Appreciate your suggestion which I tried but cannot report back on as my MBA timeout…it seems – as I had this experience with my own attempting coding – that the entire contents command/dump is very slow to execute.

I will come back to this if I cannot get a solution to 1. above which I hope will work once I get my syntax sorted.

Thank you for your referral to Terminal / man find which was helpful…this learning curve --though enjoyable – is steeper than I anticipated!

  1. @ Nigel Garvey at your post #13

Appreciate you jumping in and taking the time to help again – truly!

Appreciate – as in post # 12 – your suggestion which I tried bit cannot report back on as my MBA timeout…it seems – as I had this experience with my own attempting coding – that the entire contents command/dump is very slow to execute.

I will come back to this if I cannot get a solution to 1. above which I hope will work once I get my syntax sorted.

  1. @ McUsrll at your post # 14

Appreciate your response and will try this out later tonight and report back…thank you!

Hello Joel.

I think you should look away from my solution then, and stick with Stefan’s, as I have understood that you mean the filename to include the full path. (The jargon is that a filename is just the filename, whereas a pathname is the whole thing by the way.)

There is a lot of reading up at once, when you dive into the unix world of arcane commands. I suggest you just try Stefan’s command, and just trust it.

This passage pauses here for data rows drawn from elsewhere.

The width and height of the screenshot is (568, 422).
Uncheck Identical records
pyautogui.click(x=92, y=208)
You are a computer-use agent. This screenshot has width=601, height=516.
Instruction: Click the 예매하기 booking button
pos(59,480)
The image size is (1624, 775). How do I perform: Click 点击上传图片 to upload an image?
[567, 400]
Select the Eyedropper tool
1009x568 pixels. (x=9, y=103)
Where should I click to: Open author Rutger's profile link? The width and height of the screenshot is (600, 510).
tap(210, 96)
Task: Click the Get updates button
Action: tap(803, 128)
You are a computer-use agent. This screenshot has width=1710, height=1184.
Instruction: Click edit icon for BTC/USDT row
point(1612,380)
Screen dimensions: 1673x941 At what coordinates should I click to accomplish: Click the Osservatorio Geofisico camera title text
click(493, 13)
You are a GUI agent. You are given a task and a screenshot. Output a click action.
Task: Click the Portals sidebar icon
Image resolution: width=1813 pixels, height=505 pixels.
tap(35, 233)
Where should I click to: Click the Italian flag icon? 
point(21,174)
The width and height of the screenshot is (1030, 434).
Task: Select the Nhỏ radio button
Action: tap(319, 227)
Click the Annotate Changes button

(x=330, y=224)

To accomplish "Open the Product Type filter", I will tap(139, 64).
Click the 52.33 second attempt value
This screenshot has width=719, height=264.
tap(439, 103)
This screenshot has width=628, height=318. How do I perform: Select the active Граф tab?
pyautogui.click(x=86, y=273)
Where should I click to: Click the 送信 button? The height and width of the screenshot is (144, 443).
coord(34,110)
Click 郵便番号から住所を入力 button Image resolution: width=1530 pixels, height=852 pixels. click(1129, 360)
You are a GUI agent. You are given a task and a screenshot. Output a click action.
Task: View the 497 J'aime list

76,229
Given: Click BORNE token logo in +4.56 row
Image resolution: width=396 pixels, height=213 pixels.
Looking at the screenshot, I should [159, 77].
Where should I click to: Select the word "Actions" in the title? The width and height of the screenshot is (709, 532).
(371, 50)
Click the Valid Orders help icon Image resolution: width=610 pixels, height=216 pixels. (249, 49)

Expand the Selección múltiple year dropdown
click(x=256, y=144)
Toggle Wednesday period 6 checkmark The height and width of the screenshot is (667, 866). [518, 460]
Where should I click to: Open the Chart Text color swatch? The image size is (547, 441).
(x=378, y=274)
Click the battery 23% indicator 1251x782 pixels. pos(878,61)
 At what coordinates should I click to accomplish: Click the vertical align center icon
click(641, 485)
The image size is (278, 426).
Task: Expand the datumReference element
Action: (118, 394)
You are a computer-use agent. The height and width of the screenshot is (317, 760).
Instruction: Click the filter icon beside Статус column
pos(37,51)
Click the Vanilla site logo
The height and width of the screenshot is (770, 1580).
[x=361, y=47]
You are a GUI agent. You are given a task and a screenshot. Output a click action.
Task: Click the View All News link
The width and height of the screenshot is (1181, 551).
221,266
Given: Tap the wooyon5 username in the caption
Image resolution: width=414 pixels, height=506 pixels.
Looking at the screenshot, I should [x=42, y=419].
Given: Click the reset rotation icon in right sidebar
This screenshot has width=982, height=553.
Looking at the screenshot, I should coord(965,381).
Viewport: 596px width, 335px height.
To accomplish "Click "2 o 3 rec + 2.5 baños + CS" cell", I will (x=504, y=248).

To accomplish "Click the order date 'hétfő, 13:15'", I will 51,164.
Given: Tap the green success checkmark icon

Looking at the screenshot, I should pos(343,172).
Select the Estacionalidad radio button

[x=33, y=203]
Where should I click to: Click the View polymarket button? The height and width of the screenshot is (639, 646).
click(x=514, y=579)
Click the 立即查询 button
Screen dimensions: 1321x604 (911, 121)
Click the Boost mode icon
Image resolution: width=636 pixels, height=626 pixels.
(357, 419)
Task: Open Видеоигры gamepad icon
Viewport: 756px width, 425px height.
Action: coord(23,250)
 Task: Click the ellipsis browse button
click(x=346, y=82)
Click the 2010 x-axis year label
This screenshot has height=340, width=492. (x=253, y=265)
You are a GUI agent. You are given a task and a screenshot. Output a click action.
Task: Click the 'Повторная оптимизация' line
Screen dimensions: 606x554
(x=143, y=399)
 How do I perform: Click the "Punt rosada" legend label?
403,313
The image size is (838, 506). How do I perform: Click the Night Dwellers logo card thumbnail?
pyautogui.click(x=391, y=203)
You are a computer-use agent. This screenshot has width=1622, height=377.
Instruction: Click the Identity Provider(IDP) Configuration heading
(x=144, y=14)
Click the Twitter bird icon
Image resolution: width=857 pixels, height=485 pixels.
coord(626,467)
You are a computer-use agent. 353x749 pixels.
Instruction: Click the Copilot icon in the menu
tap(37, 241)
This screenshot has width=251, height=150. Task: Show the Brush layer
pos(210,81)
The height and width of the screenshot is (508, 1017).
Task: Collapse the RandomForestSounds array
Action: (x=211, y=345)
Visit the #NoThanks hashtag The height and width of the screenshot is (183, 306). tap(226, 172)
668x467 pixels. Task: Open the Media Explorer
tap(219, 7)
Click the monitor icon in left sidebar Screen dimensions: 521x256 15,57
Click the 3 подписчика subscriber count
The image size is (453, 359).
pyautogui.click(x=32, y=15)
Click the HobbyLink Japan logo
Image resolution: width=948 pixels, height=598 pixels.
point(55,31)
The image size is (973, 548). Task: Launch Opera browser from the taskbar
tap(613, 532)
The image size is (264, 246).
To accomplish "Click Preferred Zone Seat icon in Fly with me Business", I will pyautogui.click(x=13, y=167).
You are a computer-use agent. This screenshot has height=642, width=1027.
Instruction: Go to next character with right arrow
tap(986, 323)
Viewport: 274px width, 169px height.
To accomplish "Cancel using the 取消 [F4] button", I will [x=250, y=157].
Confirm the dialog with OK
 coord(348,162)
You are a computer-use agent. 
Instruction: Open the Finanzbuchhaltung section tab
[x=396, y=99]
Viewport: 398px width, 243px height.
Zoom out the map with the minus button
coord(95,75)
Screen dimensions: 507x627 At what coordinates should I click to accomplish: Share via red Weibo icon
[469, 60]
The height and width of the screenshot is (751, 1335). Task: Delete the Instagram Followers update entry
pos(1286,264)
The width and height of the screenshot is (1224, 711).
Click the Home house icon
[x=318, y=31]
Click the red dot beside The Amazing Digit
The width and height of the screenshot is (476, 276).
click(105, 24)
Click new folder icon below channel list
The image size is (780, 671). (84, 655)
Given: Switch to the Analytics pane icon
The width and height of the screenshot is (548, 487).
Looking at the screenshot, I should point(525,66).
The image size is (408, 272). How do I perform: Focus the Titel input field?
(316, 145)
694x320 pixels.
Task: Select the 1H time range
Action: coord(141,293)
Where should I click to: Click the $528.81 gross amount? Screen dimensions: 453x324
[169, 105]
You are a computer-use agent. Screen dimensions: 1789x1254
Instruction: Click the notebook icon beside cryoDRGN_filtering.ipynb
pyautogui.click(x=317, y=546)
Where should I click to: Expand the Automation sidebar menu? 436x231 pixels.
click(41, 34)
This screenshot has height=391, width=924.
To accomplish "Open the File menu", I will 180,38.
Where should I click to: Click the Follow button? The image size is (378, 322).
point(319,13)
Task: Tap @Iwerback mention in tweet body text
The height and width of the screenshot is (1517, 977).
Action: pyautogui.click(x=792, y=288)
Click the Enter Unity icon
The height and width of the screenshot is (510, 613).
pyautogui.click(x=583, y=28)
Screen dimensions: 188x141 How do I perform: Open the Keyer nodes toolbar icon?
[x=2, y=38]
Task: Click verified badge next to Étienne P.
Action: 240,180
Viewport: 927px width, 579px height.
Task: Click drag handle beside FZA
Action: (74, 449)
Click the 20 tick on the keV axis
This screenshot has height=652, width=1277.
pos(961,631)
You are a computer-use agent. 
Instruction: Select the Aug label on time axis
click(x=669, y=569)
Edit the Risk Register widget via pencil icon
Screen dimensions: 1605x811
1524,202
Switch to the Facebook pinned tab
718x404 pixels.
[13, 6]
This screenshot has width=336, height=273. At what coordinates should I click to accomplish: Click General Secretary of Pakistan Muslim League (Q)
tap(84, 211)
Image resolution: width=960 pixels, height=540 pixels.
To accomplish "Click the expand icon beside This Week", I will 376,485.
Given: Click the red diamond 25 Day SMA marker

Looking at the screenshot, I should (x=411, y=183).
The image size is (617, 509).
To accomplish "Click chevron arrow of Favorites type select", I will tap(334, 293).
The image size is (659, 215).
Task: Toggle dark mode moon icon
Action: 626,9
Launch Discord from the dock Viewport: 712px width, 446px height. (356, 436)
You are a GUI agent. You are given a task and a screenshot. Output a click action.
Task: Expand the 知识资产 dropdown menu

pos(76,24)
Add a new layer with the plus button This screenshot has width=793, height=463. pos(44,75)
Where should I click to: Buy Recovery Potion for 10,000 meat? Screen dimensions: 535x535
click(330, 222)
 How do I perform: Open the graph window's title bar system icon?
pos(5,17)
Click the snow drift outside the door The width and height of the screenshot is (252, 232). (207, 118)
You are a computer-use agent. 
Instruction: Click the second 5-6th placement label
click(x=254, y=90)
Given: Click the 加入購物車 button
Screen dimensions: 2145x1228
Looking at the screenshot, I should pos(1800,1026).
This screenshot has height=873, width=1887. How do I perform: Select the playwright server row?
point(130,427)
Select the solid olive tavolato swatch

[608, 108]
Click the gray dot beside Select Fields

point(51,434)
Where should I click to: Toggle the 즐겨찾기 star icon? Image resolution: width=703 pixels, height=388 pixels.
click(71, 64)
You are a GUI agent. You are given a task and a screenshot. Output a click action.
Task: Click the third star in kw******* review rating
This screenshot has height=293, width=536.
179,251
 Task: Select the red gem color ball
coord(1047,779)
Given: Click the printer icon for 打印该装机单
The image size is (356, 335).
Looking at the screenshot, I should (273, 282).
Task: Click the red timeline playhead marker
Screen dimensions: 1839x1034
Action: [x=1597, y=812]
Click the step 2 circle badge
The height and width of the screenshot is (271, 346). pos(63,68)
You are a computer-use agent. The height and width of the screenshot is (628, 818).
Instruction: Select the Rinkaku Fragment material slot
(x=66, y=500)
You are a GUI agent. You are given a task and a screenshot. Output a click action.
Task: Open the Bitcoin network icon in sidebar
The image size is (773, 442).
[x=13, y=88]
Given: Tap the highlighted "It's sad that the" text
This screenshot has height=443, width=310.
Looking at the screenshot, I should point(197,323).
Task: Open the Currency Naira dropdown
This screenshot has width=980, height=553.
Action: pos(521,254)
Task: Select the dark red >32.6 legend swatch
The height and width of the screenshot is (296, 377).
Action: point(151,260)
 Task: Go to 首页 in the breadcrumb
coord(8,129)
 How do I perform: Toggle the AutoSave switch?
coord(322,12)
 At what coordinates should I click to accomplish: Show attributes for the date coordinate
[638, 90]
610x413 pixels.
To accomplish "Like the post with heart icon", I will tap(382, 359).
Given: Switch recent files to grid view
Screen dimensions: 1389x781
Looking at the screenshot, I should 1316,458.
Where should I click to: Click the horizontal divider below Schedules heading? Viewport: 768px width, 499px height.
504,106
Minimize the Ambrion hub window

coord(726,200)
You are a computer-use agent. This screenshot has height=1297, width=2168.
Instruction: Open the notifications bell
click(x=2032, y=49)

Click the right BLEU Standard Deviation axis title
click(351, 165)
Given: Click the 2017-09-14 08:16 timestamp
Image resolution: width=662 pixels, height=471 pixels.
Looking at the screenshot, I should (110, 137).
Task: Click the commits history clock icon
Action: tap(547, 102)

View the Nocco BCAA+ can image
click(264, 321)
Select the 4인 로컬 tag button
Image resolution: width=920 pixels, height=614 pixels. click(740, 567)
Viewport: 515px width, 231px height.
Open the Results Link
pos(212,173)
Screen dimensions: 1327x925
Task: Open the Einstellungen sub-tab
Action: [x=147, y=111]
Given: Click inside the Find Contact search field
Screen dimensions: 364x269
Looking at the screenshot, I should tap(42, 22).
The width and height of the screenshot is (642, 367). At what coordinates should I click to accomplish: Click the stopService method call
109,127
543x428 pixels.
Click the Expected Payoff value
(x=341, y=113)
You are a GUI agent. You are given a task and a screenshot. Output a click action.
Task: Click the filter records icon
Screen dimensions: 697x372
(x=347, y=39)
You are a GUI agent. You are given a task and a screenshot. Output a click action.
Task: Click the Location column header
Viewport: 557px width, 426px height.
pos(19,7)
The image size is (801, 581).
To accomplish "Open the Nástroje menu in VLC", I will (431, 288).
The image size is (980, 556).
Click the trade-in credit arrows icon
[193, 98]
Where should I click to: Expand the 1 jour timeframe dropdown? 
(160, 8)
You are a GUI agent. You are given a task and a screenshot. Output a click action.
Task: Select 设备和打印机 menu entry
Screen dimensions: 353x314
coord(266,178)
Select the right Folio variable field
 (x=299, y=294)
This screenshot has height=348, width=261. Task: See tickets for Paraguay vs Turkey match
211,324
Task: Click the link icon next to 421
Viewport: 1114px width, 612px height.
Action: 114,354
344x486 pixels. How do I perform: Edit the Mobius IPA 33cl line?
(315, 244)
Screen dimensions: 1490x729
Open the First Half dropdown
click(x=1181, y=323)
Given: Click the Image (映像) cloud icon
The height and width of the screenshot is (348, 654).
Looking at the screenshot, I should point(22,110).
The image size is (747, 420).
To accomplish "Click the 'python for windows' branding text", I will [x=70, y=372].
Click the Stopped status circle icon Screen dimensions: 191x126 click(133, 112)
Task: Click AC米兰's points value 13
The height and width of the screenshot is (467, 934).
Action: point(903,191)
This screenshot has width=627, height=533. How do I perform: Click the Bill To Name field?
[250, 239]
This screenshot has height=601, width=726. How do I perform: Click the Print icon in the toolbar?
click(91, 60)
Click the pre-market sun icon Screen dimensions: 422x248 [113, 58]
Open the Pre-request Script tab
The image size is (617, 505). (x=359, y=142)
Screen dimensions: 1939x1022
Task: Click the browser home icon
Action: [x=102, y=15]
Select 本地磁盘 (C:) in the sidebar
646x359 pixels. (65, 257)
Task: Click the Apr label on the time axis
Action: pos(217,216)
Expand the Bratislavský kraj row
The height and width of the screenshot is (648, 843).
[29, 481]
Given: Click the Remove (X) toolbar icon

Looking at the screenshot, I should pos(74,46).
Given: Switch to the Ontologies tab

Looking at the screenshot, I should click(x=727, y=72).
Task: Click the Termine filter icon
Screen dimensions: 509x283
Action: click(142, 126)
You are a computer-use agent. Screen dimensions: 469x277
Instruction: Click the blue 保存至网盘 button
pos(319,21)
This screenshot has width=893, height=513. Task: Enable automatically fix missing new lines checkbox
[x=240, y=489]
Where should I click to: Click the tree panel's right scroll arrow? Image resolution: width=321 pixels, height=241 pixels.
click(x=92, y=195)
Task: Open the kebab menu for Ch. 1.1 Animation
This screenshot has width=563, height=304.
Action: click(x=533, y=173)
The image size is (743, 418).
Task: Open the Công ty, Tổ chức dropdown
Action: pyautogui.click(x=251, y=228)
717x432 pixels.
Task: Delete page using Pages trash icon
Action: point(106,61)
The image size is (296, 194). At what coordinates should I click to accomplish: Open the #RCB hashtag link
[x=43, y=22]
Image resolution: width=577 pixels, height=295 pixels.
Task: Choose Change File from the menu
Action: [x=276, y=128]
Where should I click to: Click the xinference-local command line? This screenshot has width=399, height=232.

Awk, regards each line of input as a record, what Stefan use awk for, is just to test each line length, which is a path returned from the Find command, and then Awk only prints those lines with a length exceeding the number of characters.

To clear this confusion up I do mean the pathname [i.e. \User\Joelc\Documents\Folder N\filname_of_this_file.ext]. Apologies for any confusion this caused.

No kidding…it can be overwhelming!

I am almost there through a combination of methods as I note in post # 16 to this thread [i.e. shell script to get the list of files followed by a repeat loop to test for length] and I really want to try to the greatest extent possible to use code that i understand…I think for now my focus is coding as much of the script as possible based on my working knowledge and clean it up/ improve it as my knowledge improves.

Really appreciate your help!

A change of pace…a non-programming related question…

I am working through my script and testing the results…I noticed that when I run the script on a sub-folder of the Documents folder I get the proper folder and file count [i.e. the scripts count matches Finders get info count], at least for the sub-folders I have used for testing purposes…BUT I noticed that when I run the script on the Documents folder the scripts folder and file count is less than Finder’s folder and file count…this is a problem because I want to make sure that I am processing all files…

Though I will try to identify whether there are any folders that are being omitted by the shell script find command I am wondering whether anyone has an obvious / known explanation for this anomaly.

Thx…

It’s unclear what code you are actually testing, but Finder’s get info isn’t accommodating for entire path lengths and the shell also returns invisible files, such as DS_Store, so that may account for the discrepancies.